Your assignment —
Give back the entries below verbatim.
■ ■ ■ ■
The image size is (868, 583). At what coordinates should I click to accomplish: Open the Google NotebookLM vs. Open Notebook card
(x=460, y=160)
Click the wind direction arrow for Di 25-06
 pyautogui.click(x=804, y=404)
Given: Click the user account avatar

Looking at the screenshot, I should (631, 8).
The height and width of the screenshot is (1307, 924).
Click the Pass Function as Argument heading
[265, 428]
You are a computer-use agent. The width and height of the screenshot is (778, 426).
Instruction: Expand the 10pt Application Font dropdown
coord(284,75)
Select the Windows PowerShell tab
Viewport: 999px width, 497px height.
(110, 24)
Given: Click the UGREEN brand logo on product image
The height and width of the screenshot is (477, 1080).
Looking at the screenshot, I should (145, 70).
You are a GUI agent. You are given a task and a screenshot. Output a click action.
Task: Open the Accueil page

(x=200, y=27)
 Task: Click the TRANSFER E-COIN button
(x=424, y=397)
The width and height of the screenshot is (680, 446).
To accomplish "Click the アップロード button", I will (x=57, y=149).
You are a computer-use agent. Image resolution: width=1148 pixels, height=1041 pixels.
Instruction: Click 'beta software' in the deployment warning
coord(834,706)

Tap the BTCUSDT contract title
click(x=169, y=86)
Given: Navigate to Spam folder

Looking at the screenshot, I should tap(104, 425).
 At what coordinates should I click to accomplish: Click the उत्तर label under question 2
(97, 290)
■ ■ ■ ■
Result of the task —
The image size is (868, 583). At what coordinates should I click to accomplish: Open the Google NotebookLM vs. Open Notebook card
(x=460, y=160)
Click the wind direction arrow for Di 25-06
 pyautogui.click(x=804, y=404)
Given: Click the user account avatar

Looking at the screenshot, I should (631, 8).
The height and width of the screenshot is (1307, 924).
Click the Pass Function as Argument heading
[265, 428]
You are a computer-use agent. The width and height of the screenshot is (778, 426).
Instruction: Expand the 10pt Application Font dropdown
coord(284,75)
Select the Windows PowerShell tab
Viewport: 999px width, 497px height.
(110, 24)
Given: Click the UGREEN brand logo on product image
The height and width of the screenshot is (477, 1080).
Looking at the screenshot, I should (145, 70).
You are a GUI agent. You are given a task and a screenshot. Output a click action.
Task: Open the Accueil page

(x=200, y=27)
 Task: Click the TRANSFER E-COIN button
(x=424, y=397)
The width and height of the screenshot is (680, 446).
To accomplish "Click the アップロード button", I will (x=57, y=149).
You are a computer-use agent. Image resolution: width=1148 pixels, height=1041 pixels.
Instruction: Click 'beta software' in the deployment warning
coord(834,706)

Tap the BTCUSDT contract title
click(x=169, y=86)
Given: Navigate to Spam folder

Looking at the screenshot, I should tap(104, 425).
 At what coordinates should I click to accomplish: Click the उत्तर label under question 2
(97, 290)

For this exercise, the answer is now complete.